Coût de la vie au Canada : budget mensuel à Montréal, Toronto et Vancouver

Le Canada attire chaque année des milliers de Français : marché du travail ouvert, immigration lisible, francophonie au Québec et qualité de vie réputée. Mais la question qui revient systématiquement avant le départ reste la même : combien coûte réellement la vie au Canada ? La réponse dépend beaucoup moins du pays que de la ville. Entre Montréal, Toronto et Vancouver, l’écart de budget peut atteindre 40 % à mode de vie identique.
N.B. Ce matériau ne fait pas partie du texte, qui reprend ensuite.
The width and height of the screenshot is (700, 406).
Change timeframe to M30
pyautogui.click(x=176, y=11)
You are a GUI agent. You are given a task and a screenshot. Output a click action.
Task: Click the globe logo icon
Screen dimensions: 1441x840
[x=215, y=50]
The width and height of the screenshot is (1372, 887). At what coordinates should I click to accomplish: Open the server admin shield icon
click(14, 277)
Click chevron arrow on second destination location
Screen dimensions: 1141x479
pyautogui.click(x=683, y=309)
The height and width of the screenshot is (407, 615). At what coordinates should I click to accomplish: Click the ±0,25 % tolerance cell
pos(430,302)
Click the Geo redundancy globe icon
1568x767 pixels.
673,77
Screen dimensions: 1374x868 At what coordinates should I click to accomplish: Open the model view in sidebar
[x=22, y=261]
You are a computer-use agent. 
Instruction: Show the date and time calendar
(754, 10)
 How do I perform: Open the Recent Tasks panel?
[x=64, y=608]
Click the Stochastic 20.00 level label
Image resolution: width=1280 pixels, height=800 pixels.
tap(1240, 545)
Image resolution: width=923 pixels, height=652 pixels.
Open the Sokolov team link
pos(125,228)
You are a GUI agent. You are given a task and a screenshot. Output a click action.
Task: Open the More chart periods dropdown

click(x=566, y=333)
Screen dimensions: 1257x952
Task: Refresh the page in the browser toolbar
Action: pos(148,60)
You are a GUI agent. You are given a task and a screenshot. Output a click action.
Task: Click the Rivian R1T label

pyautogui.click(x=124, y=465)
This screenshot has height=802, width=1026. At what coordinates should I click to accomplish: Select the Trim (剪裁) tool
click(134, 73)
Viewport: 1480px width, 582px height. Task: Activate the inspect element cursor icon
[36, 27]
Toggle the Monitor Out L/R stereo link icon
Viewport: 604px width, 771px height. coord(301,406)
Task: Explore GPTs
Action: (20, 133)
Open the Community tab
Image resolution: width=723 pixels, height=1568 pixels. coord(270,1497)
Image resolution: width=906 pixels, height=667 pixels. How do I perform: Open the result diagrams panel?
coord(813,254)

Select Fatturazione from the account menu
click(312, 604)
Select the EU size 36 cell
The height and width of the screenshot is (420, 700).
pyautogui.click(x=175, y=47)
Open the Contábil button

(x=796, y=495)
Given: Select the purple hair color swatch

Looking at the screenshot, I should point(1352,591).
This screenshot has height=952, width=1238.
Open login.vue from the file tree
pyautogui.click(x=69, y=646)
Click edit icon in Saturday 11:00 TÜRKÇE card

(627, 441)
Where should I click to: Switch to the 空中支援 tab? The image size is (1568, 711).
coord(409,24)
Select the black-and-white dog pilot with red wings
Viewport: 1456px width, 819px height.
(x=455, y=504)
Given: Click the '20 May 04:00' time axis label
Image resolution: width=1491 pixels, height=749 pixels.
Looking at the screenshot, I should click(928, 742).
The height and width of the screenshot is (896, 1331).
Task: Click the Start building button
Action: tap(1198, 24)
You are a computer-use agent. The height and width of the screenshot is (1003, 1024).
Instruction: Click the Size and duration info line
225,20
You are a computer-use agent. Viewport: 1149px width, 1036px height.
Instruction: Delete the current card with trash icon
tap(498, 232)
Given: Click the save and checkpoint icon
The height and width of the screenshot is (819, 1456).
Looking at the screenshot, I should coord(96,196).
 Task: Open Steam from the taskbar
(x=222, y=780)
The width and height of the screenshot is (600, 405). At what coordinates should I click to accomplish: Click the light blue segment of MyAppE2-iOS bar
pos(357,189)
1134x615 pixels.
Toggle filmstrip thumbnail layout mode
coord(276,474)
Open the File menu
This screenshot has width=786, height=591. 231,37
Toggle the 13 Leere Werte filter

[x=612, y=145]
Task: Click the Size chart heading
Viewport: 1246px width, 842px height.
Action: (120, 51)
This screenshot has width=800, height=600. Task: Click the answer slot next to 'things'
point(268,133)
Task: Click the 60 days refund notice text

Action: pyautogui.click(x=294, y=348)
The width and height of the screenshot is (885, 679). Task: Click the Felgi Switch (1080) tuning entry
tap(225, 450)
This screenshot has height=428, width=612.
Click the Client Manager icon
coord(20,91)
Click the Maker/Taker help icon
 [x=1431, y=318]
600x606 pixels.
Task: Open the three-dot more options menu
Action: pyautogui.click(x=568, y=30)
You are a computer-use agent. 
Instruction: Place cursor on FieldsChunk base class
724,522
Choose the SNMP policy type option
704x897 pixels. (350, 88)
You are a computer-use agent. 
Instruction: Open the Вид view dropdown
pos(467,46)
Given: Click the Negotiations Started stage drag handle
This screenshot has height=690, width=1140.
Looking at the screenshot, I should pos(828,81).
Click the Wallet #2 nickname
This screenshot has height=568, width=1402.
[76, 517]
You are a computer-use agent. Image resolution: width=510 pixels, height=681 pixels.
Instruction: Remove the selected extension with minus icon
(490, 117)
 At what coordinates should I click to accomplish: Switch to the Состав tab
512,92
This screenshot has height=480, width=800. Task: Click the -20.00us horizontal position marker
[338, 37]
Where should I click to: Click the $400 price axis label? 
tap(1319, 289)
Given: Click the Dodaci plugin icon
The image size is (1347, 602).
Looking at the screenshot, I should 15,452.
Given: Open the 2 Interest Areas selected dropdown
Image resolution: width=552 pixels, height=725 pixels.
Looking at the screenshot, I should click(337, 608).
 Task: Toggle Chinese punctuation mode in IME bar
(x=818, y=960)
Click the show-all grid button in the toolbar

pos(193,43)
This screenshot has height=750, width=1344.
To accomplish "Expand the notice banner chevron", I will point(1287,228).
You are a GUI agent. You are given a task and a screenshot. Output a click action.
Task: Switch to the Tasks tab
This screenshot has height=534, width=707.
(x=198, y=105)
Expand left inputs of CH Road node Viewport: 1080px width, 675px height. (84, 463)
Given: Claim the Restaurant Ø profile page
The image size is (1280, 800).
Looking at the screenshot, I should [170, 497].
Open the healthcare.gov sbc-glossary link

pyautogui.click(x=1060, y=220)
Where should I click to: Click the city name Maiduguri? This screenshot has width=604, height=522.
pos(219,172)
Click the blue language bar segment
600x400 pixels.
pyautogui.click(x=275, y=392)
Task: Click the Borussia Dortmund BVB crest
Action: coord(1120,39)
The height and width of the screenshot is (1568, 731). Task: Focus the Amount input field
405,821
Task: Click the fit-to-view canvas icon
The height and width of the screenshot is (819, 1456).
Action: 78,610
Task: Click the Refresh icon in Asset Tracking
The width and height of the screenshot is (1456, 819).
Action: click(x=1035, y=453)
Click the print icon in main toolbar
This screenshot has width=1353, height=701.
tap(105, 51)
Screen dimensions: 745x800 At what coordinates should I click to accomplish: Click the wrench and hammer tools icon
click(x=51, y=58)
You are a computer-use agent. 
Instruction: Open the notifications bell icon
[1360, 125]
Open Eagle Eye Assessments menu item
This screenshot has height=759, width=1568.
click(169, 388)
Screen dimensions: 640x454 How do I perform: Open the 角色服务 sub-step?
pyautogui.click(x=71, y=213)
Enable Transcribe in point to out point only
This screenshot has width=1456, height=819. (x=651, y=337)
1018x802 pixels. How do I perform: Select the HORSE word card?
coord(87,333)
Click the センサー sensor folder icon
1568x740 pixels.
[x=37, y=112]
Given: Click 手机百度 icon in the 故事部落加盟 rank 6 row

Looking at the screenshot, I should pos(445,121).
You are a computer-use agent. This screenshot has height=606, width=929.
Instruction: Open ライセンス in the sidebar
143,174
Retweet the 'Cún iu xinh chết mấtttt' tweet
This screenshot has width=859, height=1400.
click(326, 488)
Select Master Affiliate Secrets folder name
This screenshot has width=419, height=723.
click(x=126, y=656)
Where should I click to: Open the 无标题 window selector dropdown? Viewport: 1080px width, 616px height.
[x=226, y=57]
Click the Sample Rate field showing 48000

Cet article détaille poste par poste ce que vous dépenserez concrètement, en dollars canadiens (CAD), avec des budgets types pour une personne seule, un couple et une famille. Tous les montants sont donnés à titre indicatif et arrondis : ils évoluent avec l’inflation et le marché locatif. Pour chiffrer votre propre projet, vous pouvez utiliser notre simulateur de budget d’expatriation. Au moment d’écrire ces lignes, 1 dollar canadien vaut environ 0,68 euro : une somme en CAD se convertit donc grossièrement en euros en la multipliant par 0,7.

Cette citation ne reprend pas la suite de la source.